The indictment also charges the defendants with stealing trade secret information, namely Equifax’s data compilations and database designs.  “In short, this was an organized and remarkably brazen criminal heist of sensitive information of nearly half of all Americans, as well as the hard work and intellectual property of an American company, by a unit of the Chinese military,” said Barr.

The defendants took steps to evade detection throughout the intrusion, as alleged in the indictment.  They routed traffic through approximately 34 servers located in nearly 20 countries to obfuscate their true location, used encrypted communication channels within Equifax’s network to blend in with normal network activity, and deleted compressed files and wiped log files on a daily basis in an effort to eliminate records of their activity.

“Today’s announcement of these indictments further highlights our commitment to imposing consequences on cybercriminals no matter who they are, where they are, or what country’s uniform they wear,” said FBI Deputy Director David Bowdich.  “The size and scope of this investigation — affecting nearly half of the U.S. population, demonstrates the importance of the FBI’s mission and our enduring partnerships with the Justice Department and the U.S. Attorney’s Office.  This is not the end of our investigation; to all who seek to disrupt the safety, security and confidence of the global citizenry in this digitally connected world, this is a day of reckoning.”

The defendants are charged with three counts of conspiracy to commit computer fraud, conspiracy to commit economic espionage, and conspiracy to commit wire fraud.  The defendants are also charged with two counts of unauthorized access and intentional damage to a protected computer, one count of economic espionage, and three counts of wire fraud. 
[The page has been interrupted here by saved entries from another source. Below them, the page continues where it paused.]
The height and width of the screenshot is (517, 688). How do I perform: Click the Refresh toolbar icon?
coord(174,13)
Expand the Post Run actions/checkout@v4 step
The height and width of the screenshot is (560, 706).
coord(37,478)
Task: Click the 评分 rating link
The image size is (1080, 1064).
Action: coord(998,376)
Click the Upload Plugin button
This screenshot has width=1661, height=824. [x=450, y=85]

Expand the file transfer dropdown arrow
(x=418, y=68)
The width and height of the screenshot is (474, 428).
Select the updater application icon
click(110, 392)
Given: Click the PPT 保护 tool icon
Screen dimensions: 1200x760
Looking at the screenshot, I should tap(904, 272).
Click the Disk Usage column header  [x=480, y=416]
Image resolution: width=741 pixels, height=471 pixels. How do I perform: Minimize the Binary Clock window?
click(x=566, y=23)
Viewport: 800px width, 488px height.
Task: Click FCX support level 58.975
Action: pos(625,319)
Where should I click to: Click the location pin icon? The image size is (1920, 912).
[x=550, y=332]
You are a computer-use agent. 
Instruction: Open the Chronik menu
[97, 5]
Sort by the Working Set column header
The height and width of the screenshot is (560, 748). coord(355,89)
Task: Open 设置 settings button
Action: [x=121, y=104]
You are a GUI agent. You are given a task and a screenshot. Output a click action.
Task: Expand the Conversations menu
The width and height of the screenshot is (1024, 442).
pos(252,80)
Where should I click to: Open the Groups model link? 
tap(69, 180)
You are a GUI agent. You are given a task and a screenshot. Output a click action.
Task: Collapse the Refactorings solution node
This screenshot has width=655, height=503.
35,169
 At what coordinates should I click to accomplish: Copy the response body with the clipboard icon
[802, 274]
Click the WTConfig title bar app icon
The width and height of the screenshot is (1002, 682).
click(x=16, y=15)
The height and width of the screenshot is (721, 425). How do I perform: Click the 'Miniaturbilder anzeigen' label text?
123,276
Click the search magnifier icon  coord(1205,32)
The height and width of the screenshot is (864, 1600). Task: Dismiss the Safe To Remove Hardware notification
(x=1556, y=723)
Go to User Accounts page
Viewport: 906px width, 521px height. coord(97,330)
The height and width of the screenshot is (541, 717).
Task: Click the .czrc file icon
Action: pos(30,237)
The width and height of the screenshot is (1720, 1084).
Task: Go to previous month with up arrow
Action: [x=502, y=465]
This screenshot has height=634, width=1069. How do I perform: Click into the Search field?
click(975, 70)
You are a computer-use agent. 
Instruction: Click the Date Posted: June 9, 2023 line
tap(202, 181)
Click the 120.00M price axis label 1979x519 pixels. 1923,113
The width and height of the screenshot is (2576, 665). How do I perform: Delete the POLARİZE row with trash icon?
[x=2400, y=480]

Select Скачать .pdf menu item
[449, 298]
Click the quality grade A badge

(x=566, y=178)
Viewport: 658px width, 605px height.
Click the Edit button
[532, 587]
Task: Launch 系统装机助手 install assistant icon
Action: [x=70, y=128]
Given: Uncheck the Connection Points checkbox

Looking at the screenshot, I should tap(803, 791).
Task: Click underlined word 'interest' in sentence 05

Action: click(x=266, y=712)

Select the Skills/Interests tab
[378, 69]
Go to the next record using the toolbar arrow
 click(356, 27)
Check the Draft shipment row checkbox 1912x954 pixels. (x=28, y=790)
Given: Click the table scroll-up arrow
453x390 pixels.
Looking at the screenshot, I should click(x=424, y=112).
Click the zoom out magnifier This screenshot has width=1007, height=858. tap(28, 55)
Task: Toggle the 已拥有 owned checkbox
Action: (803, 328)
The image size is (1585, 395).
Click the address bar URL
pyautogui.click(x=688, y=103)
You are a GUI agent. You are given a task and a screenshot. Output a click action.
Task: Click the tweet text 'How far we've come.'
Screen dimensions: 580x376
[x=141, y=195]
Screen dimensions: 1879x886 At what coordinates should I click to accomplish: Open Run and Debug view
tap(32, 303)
The investigation was conducted jointly by the U.S. Attorney’s Office for the Northern District of Georgia, the Criminal and National Security Divisions of the Department of Justice, and the FBI’s Atlanta Field Office.  The FBI’s Cyber Division also provided support.  Equifax cooperated fully and provided valuable assistance in the investigation.

Assistant U.S. Attorneys Nathan Kitchens, Samir Kaushal, and Thomas Krepp of the Northern District of Georgia; Senior Counsel Benjamin Fitzpatrick of the Criminal Division’s Computer Crime and Intellectual Property Section; and Trial Attorney Scott McCulloch of the National Security Division’s Counterintelligence and Export Control Section are prosecuting this case.  Attorneys with the Office of International Affairs provided critical assistance in obtaining evidence from overseas.